» **Goal of the exercise**
Copy the entries below word for word, starting at the line that contains "Image resolution: width=1600" and ending at the line that contains "[x=398, y=94]", with both of those lines included. Give only those lines.

» **Supplied data**
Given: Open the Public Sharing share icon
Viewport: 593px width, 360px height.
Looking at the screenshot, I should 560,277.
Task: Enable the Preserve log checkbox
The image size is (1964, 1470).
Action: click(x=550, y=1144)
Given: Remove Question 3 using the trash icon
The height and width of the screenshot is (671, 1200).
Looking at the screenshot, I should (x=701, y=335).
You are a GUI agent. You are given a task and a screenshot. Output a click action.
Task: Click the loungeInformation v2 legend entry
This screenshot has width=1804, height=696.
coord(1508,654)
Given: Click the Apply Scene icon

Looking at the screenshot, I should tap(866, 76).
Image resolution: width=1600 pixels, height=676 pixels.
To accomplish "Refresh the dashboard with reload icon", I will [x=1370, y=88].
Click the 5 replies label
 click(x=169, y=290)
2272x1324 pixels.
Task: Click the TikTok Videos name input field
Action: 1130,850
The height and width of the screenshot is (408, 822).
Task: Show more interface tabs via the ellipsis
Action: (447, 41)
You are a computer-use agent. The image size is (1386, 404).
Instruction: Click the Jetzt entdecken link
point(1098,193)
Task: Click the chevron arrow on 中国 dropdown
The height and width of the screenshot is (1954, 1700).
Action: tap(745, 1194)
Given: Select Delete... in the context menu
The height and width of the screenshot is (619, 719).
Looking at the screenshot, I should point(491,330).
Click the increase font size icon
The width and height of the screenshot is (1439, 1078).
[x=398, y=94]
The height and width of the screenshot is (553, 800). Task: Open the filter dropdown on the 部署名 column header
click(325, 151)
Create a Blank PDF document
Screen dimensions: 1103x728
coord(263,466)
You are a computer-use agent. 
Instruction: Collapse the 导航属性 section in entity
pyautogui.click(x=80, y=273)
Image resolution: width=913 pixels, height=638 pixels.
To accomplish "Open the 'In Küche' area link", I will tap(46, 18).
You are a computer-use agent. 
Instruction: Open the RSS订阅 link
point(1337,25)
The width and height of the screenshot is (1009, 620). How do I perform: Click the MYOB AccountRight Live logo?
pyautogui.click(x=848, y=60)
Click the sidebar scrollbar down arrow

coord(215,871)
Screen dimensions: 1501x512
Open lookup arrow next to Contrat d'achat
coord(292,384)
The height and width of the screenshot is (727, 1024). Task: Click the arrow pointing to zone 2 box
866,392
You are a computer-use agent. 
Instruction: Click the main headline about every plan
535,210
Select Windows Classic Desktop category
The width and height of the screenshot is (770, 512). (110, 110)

» **Full response**
Image resolution: width=1600 pixels, height=676 pixels.
To accomplish "Refresh the dashboard with reload icon", I will [x=1370, y=88].
Click the 5 replies label
 click(x=169, y=290)
2272x1324 pixels.
Task: Click the TikTok Videos name input field
Action: 1130,850
The height and width of the screenshot is (408, 822).
Task: Show more interface tabs via the ellipsis
Action: (447, 41)
You are a computer-use agent. The image size is (1386, 404).
Instruction: Click the Jetzt entdecken link
point(1098,193)
Task: Click the chevron arrow on 中国 dropdown
The height and width of the screenshot is (1954, 1700).
Action: tap(745, 1194)
Given: Select Delete... in the context menu
The height and width of the screenshot is (619, 719).
Looking at the screenshot, I should point(491,330).
Click the increase font size icon
The width and height of the screenshot is (1439, 1078).
[x=398, y=94]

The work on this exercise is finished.